Interventional Oncology Combinational Technologies Play a Crucial Role for the European Outlook
A decade ago, there was little interest in interventional cancer therapies. Five years ago, newly diagnosed cases of different types of cancer stood at about 12.7 million with 7.6 million related deaths registered. According to the WHO GLOBOCAN database, the top three diagnosed cancer forms in 2008 included lung — 1.61 million, breast — 1.38 million, and colorectal — 1.23 million, and the most common types of cancer with leading death rate were lung — 1.38 million, stomach — 0.74 million, and liver — 0.69 million.
These alarming statistics have made interventional oncology a rapidly evolving specialty. Traditional surgical techniques are now increasingly being replaced by minimally invasive imaging-guided procedures. Primary interventional techniques include thermal ablation, high intensity focused ultrasound (HIFU), and embolization.
Radiofrequency ablation (RFA) and cryoablation are already considered sound treatment options, while transarterial chemoembolization (TACE) is probably the worldwide standard for treatment of unresectable hepatocellular carcinoma, with drug-eluting beads being the first major technology advancement in TACE. Microwave ablation (MWA), irreversible electroporation, and HIFU are evolving interventional technologies.

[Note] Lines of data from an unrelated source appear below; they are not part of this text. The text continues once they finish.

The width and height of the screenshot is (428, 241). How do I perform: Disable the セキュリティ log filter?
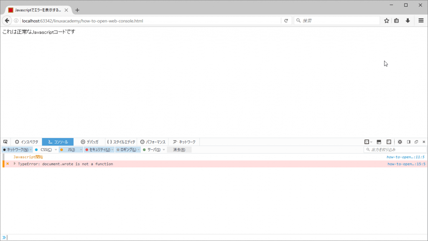coord(99,149)
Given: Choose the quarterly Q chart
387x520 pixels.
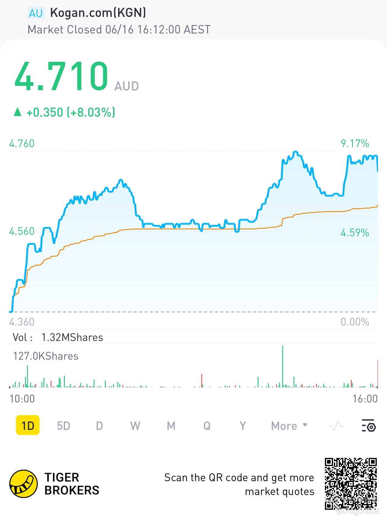Looking at the screenshot, I should click(207, 426).
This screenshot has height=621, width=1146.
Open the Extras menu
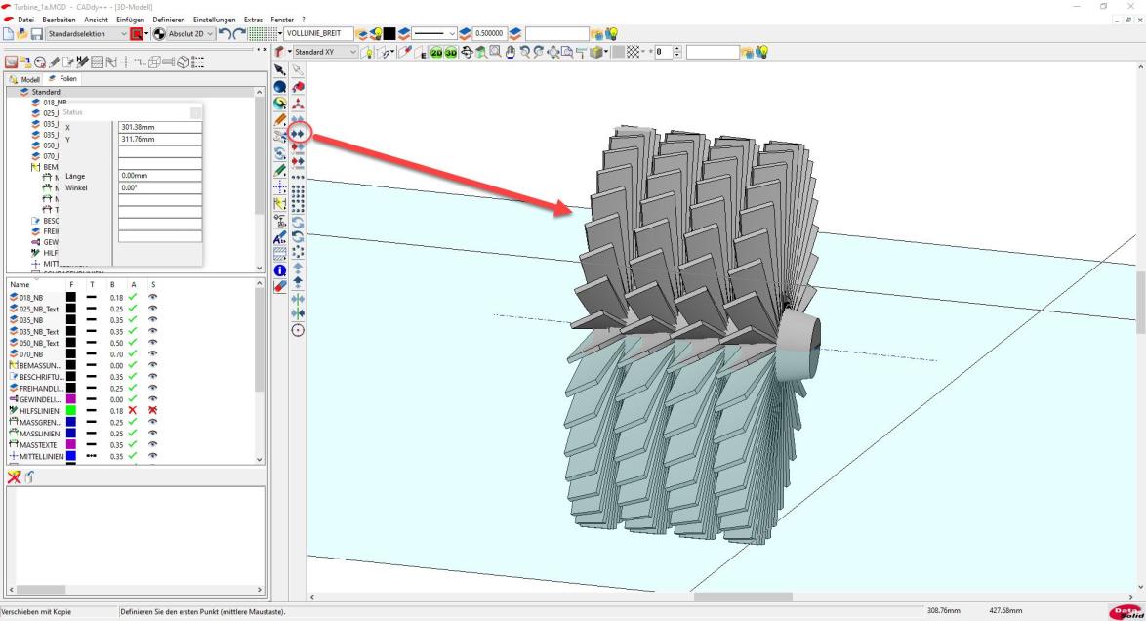[x=255, y=20]
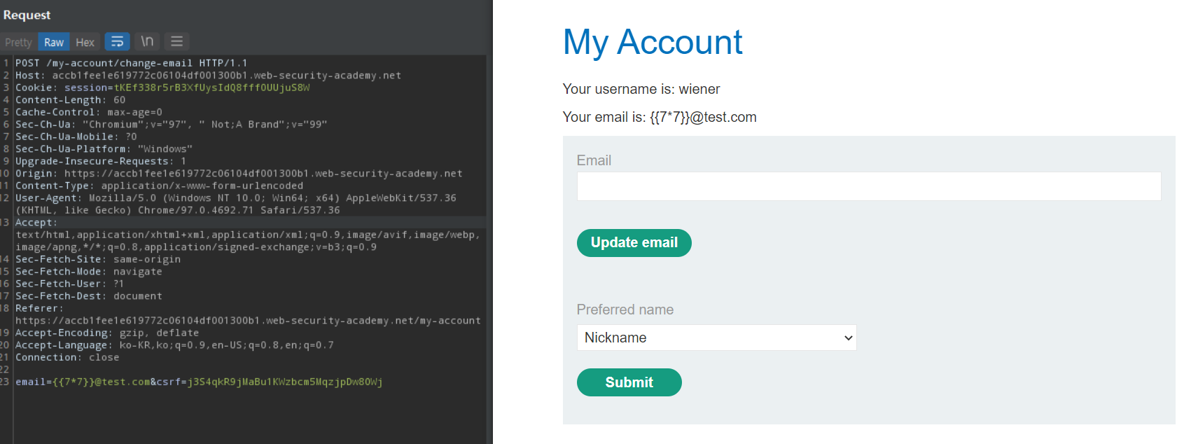Click the email={{7*7}}@test.com body parameter
This screenshot has height=444, width=1191.
(83, 382)
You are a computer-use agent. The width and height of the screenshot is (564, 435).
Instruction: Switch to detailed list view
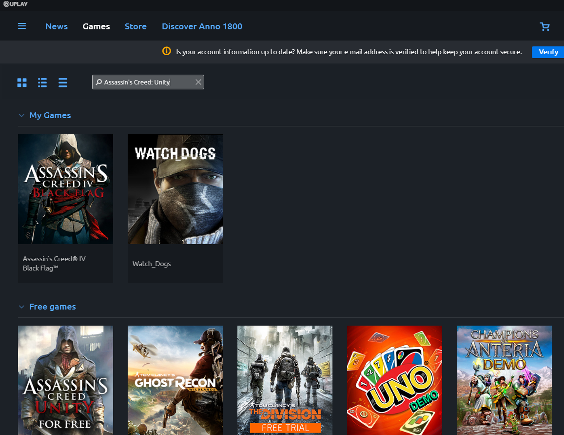[42, 83]
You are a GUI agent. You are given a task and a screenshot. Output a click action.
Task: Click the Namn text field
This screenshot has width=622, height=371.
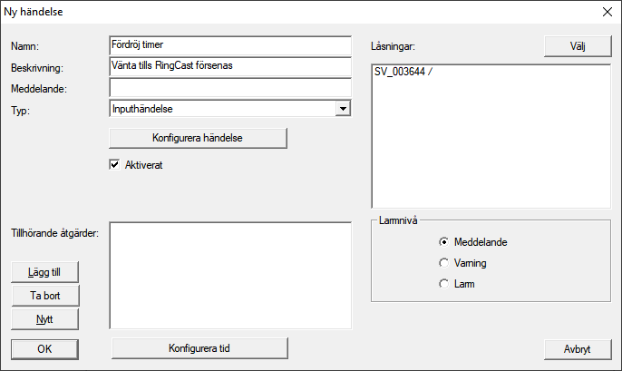pyautogui.click(x=228, y=45)
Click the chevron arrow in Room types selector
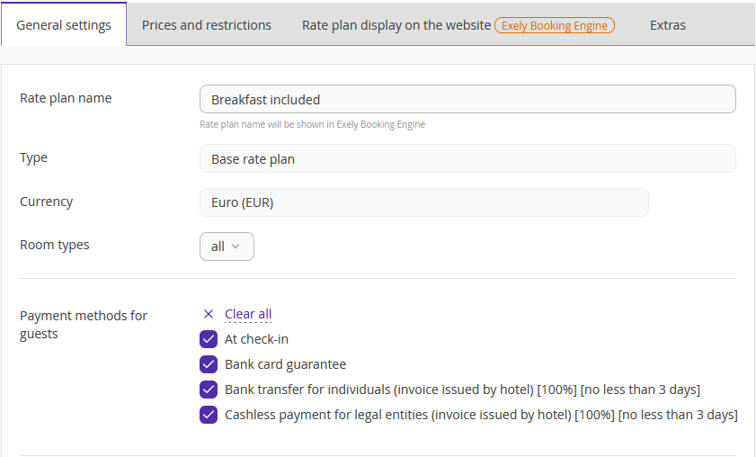756x457 pixels. pyautogui.click(x=236, y=246)
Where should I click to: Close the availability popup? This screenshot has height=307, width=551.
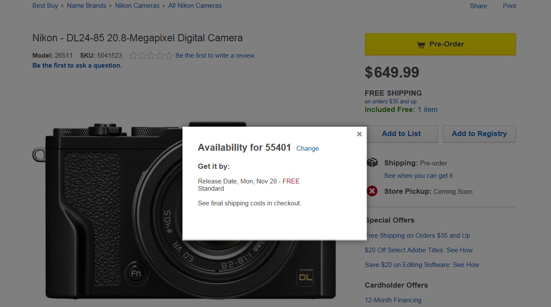click(x=359, y=134)
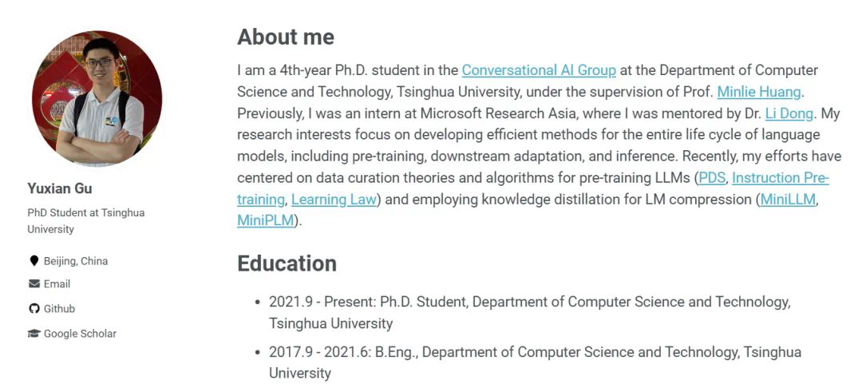Click the circular profile photo
This screenshot has height=392, width=862.
tap(97, 98)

“The popularity of interventional technology is increasing; looking into the future, the medical fraternity is considering it as a major treatment possibility,” said Frost & Sullivan Healthcare Senior Analyst Akanksha Joshi. “Cost effectiveness and improvement in quality of life are the main merits achieved with interventional oncology.”
Although surgery remains the standard treatment method for most forms of cancer, there is ample space for new technologies to be implemented. MWA has introduced advantages compared with RFA and is steadily growing in sales. Selective internal radiation therapy (SIRT) and HIFU too are gaining ground due to clear benefits such as targeted therapy and non-invasiveness, respectively.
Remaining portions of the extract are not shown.